Why? Turns out that summer tires are made of a different rubber that gets quite stiff below 7 degrees, and reduces the friction of the tires (the comparison that was used was that they approach the consistency of a hockey puck). Winter tires become more effective below 7C, even on dry clean pavement.
|Not to scale. Probably.|
So I decided to take a look. These are the average mean daily temperatures for Edmonton per day for the 30-year span between 1981-2010:
Once you have this, it's fairly straightforward to choose when to put on your winter tires. If you were willing to accept a 50% risk of being ill-equipped for the weather, you'd be looking to put them on sometime around the beginning of October, and take them off around the beginning of May. That's vastly longer than I typically have mine on for, and I suspect that's the same for many people. In total, an Edmontonian ought to have their winter tires on by October 1st, and leave them on for 210 days (at least seven months of the year!).
Of course, a 50% risk of having the wrong tires might seem a bit high for some people. If you were only willing to accept a 10% risk, you'd be looking at 261 days of winter tires starting September 4.
So that's all well and good for Edmonton, but how about the rest of the country? I decided to look at 30 stations' worth of data spanning 1981-2010 (~330,000 data points) to try to develop a map for winter tires in Canada. These stations included all major cities and a few select points to accurately represent the geographical differences. This is what I got:
Unsurprisingly, the northern territories tended to need winter tires more than the southern provinces (quite frankly, it's not worth taking winter tires off if you live in Iqaluit). What might be surprising to some is that even the warmest parts of the country, that hardly ever see snow, ought to have proper winter tires on for at least a third of the year.

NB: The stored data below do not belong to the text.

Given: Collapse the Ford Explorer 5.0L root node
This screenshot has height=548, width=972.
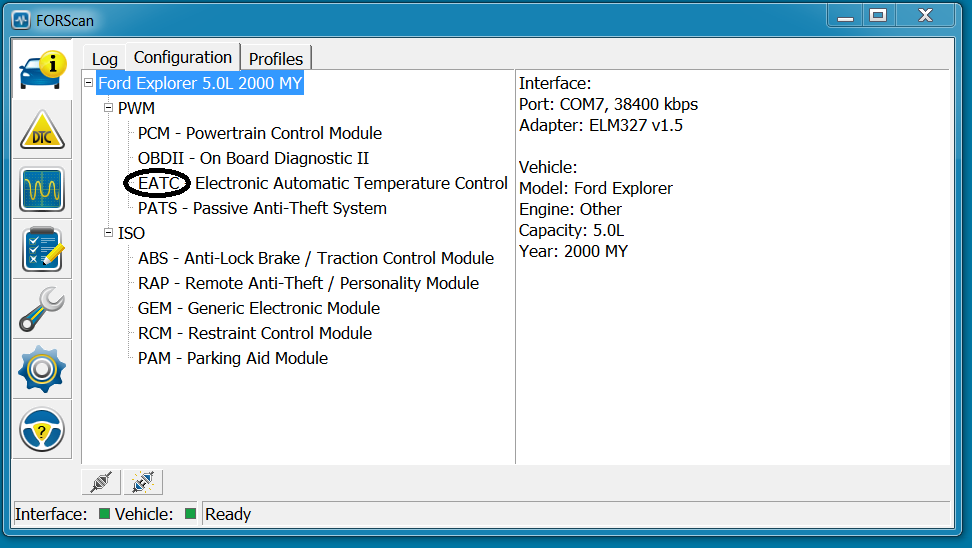Looking at the screenshot, I should (89, 83).
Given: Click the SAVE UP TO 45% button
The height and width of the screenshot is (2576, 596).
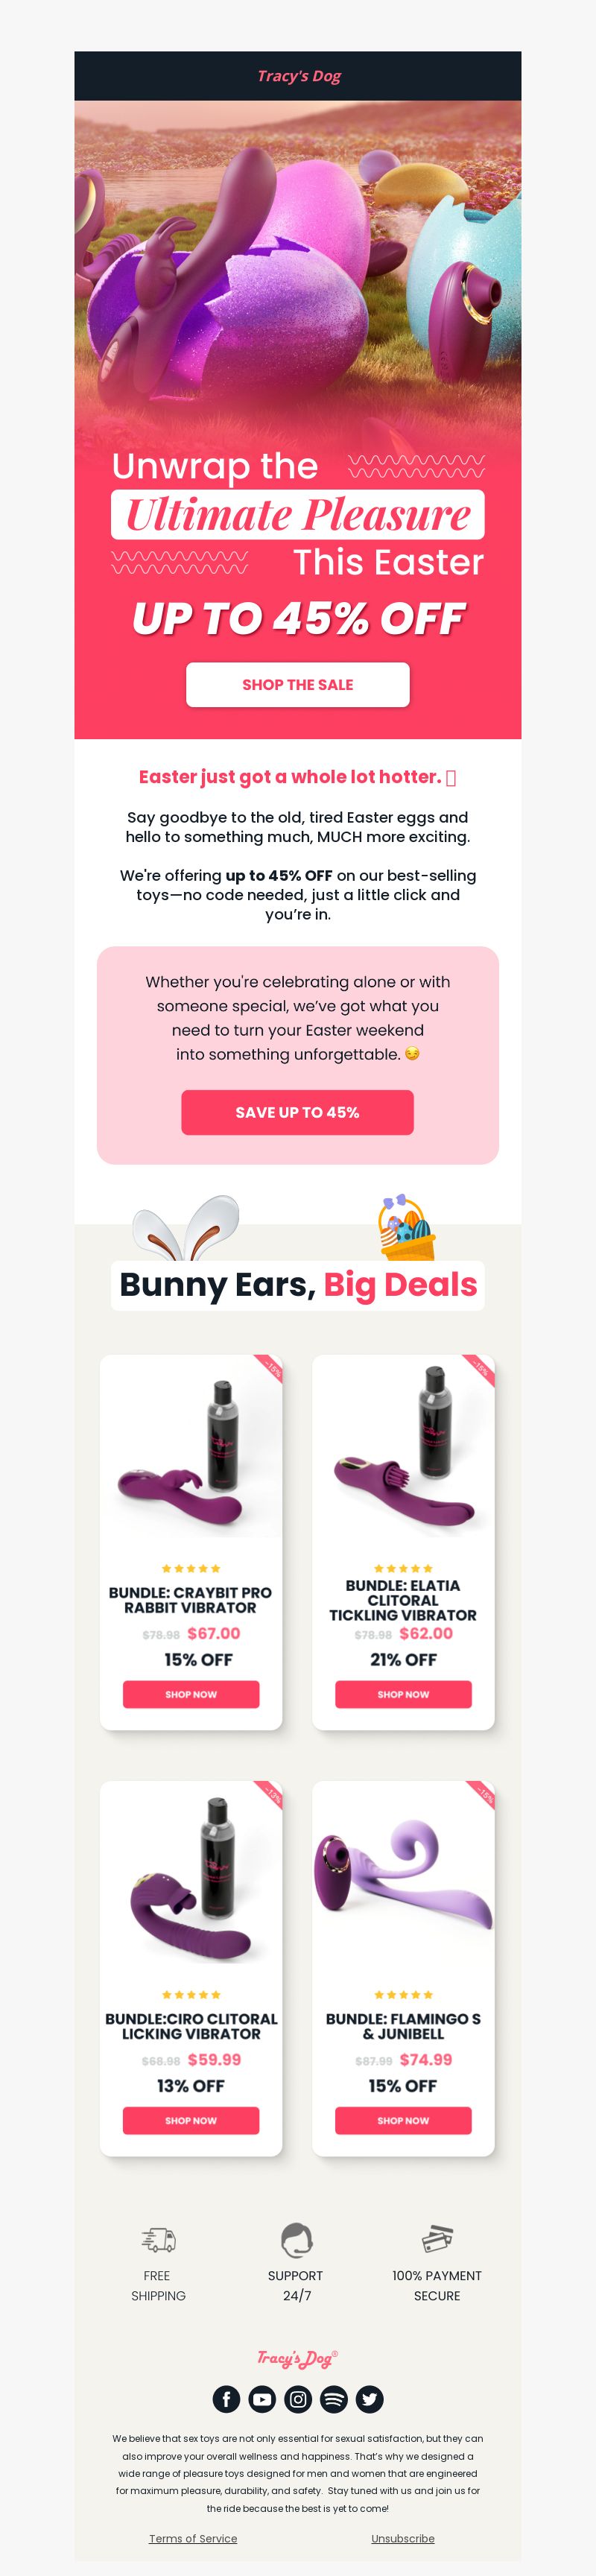Looking at the screenshot, I should coord(297,1112).
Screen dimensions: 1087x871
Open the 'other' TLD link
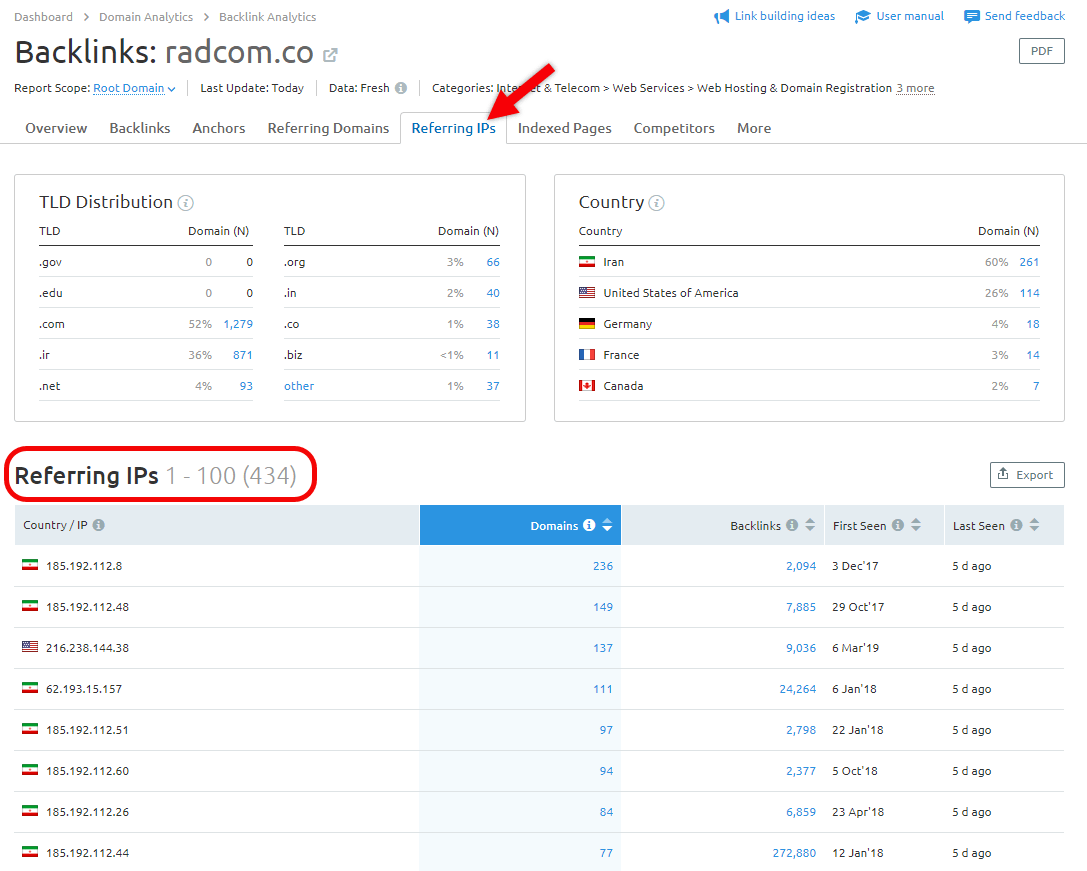[299, 386]
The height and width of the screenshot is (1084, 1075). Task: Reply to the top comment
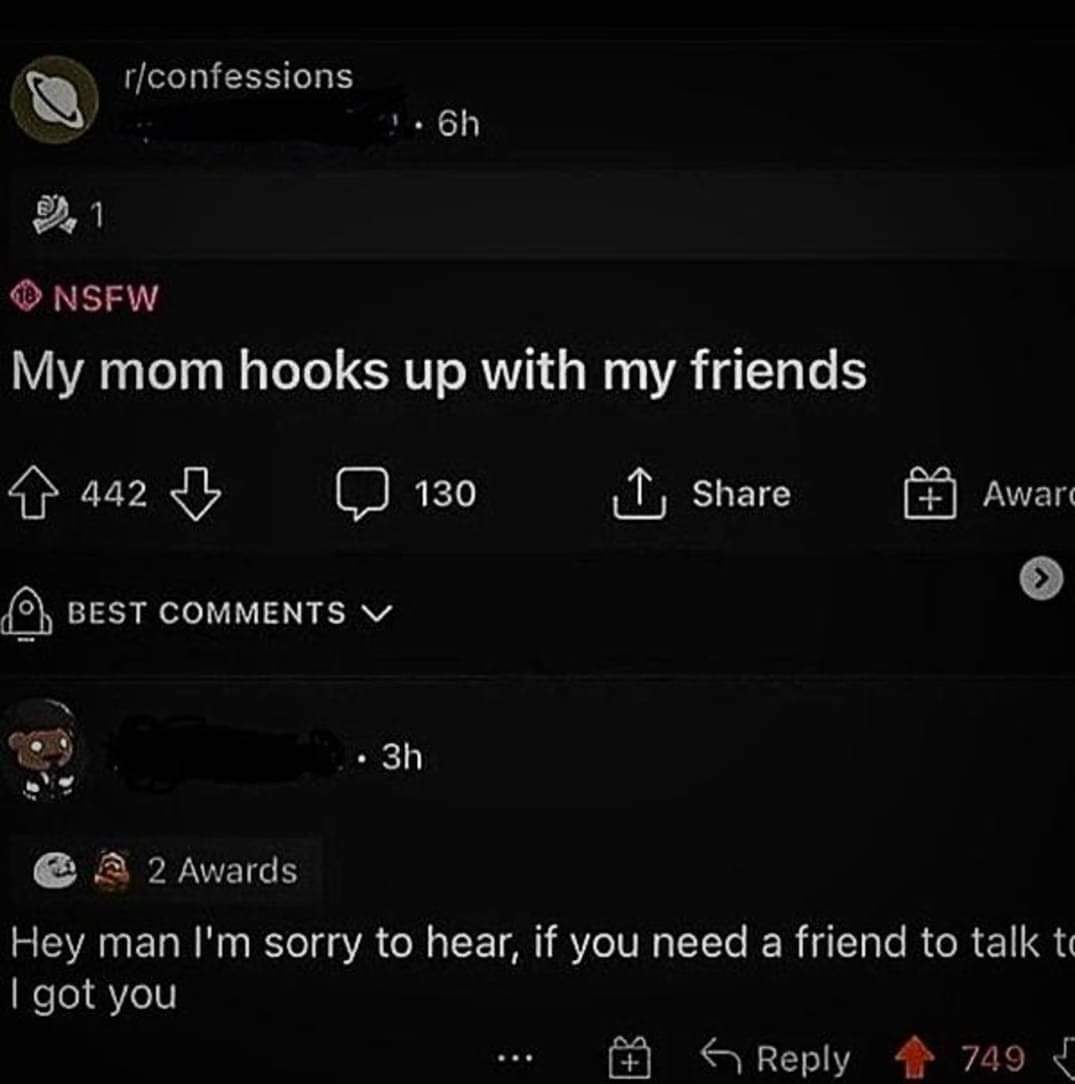pos(775,1057)
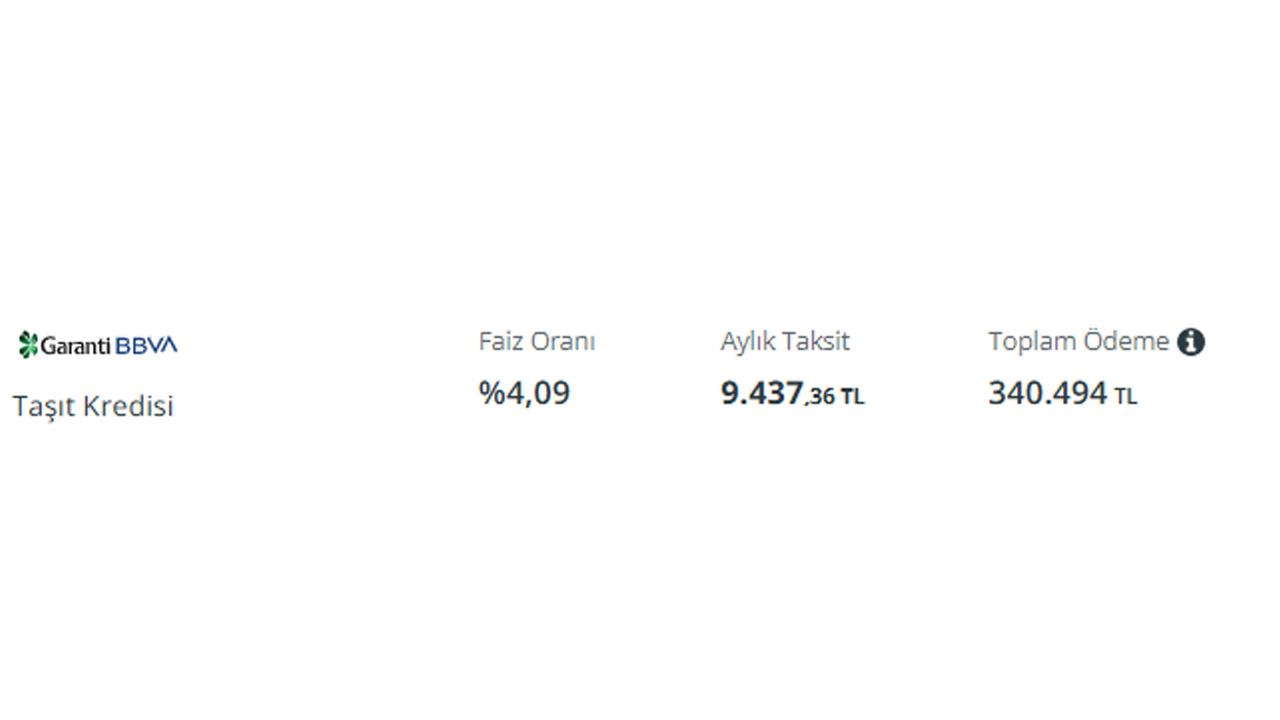
Task: Select the Faiz Oranı column label
Action: 537,341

Another way to represent the data is to show the probability of being below 7C on any given day like this:
Where green means 0% chance of being below 7C, and red means 100%.
The vast majority of Canadian cities have a high risk of being below 7C sometime in October, and it's important to know when exactly that will be in order to be sure you're driving with the best equipment available. In fact, the above graph can be summarized as follows:
One final thing to note: only the province of Quebec has legal requirements for winter tires, with the exception of some British Columbia highways. These legal requirements fall way outside of the 7 degree recommendation though. It's all well and good to have laws for additional safety when operating motor vehicles, but if they fail to capture the designed temperature ranges of the actual tires, it seems like a bit of a missed opportunity.